小宇宙 | ナノ
許される

正直、だいぶ前から夜代もそんな気はしていた。



「そんなめんどいことなんでおれがしなきゃいけないわけ」

「えっ約束したじゃん」



夜代が予想したとおりだ。案の定裏切るように断ってきた一松に、あれだけ逃げてきた人があっさり入るわけないよな、なんて夜代は内心思う。
入る気なんてないって、ほんとはもうずっと前からわかっていた。彼はひねくれている。



「そんなのした覚えないけど。あ、クズだと思った?クズですよ、がっかりしたでしょ」



一松は自嘲するように吐き捨てて笑った。
夜代はそんな一松から目をはなさず、じっと見つめ続けてみる。
視線に気づき、一松はたじろいだ。



「……な、なに」

「全然いいよ、クズでも」

「…は?」

「クズでもいい」

「…っ」

「なんだか、よく分かんないけど許せる」



すっと背筋が冷えるのを感じた。
一松は、どうしてかひどく恐ろしくなった。
言葉だけで見ればクズである自分を肯定する言葉であるのに、そこに含まれているものは期待のような、求めるような…そんなどこまでもプラスな感情。
そんなものを向けられ、彼はまるで自分が責められている気持ちになった。



「……なんだよそれ、うっざ。なに、そんなに部員欲しいんだ?こんなゴミに媚びてまでご苦労さま。まぁ入ってやらないけど」

「そっか」

「…ていうか、もう、追いかけないでくれる?うざいし、馬鹿みたいだし、あいつらとも、仲いいみたいだし……別のやつ誘えよ」



つっかえながらもその声は低く、イライラを隠そうともしない一松に夜代は一層にっこりと笑った。そうして面くらう一松につづける。

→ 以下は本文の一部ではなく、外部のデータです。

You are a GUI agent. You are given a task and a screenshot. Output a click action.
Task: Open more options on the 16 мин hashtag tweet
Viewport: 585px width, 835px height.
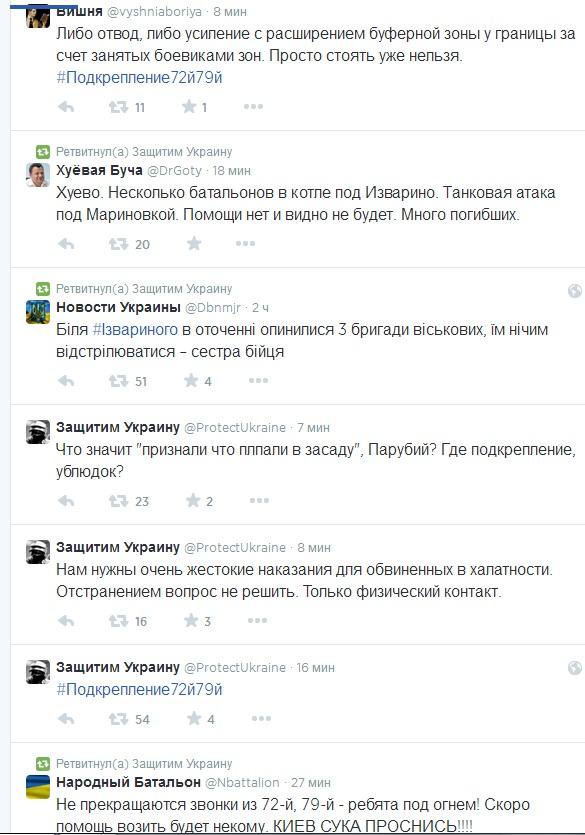click(261, 719)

「じゃあさ、たまにでいいからきてよ。全然人がいなくてね、私さみしいんだ」

「………」



さみしそうには見えないよ。
案外あっさり引いた彼女に驚きながらもそう言おうとして、一松はやめた。それを言うと余計なことまで言ってしまいそうだった。
黙って踵を返す一松に、夜代はもう何も言わなかった。それがまた心にもやもやを残して、一松は舌打ちをした。